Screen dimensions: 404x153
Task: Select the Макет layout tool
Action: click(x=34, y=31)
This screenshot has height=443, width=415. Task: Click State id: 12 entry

...

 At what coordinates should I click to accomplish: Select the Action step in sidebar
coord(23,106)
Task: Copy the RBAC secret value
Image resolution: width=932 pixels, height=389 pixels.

--

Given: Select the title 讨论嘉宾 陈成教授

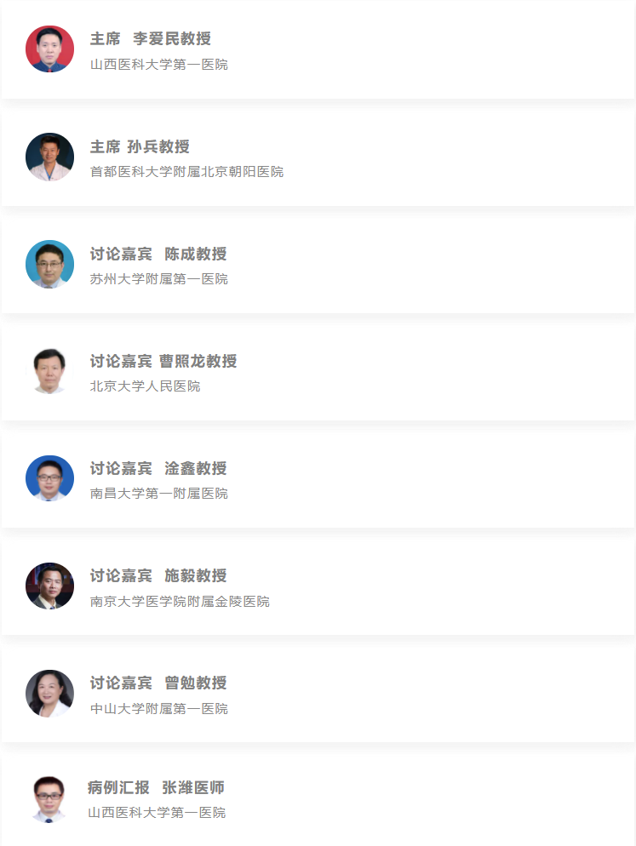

■ **ASSIGNMENT**
Filter the records for the word "width" and show every line that has it.

■ **SOLUTION FOR THIS TASK**
This screenshot has height=443, width=415. Task: Click State id: 12 entry
Image resolution: width=932 pixels, height=389 pixels.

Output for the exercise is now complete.